**Task to complete**
From the data below, copy exactly the lines that lie between the one holding "Image resolution: width=640" and the one holding "Open the Size Chart link", including both, and nothing more.

**Provided data**
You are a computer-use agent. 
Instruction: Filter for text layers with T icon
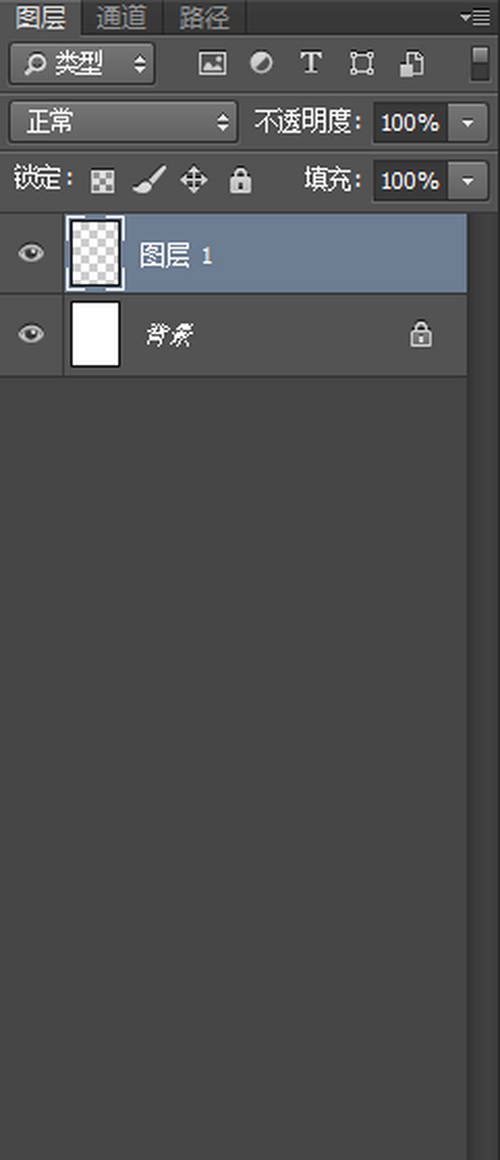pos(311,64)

* * *

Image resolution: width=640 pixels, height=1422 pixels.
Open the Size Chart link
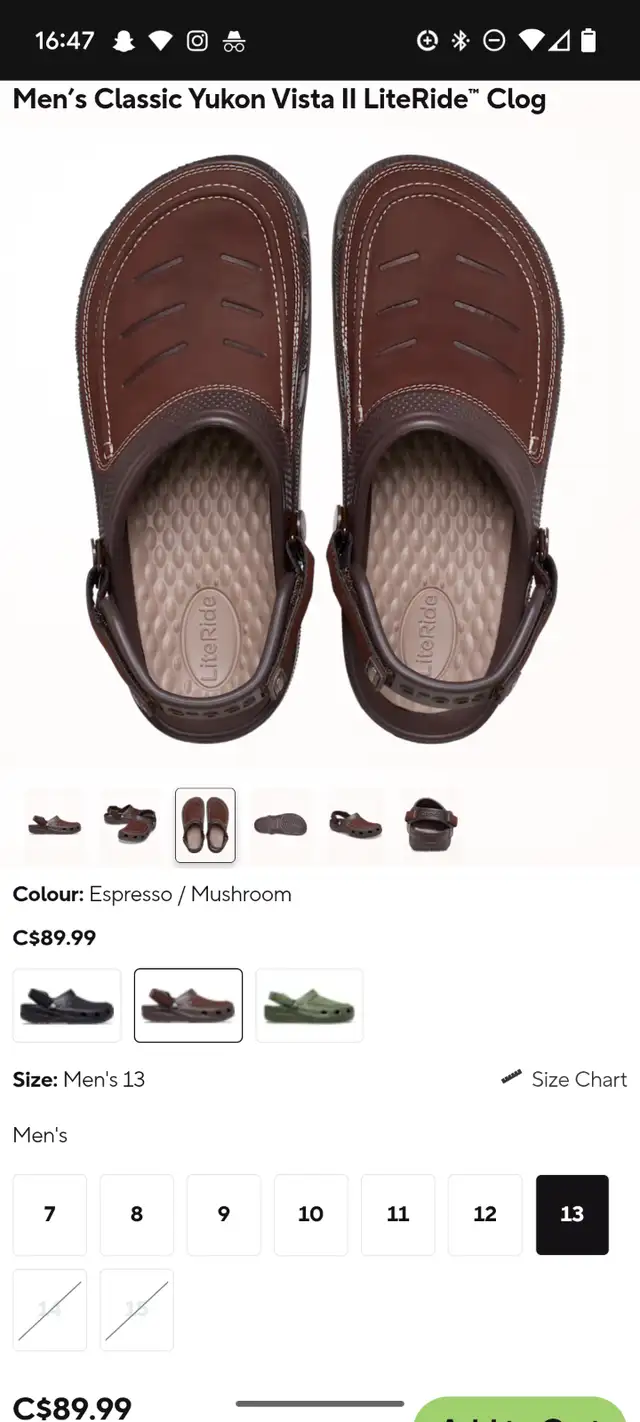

**Output**
Image resolution: width=640 pixels, height=1422 pixels.
Open the Size Chart link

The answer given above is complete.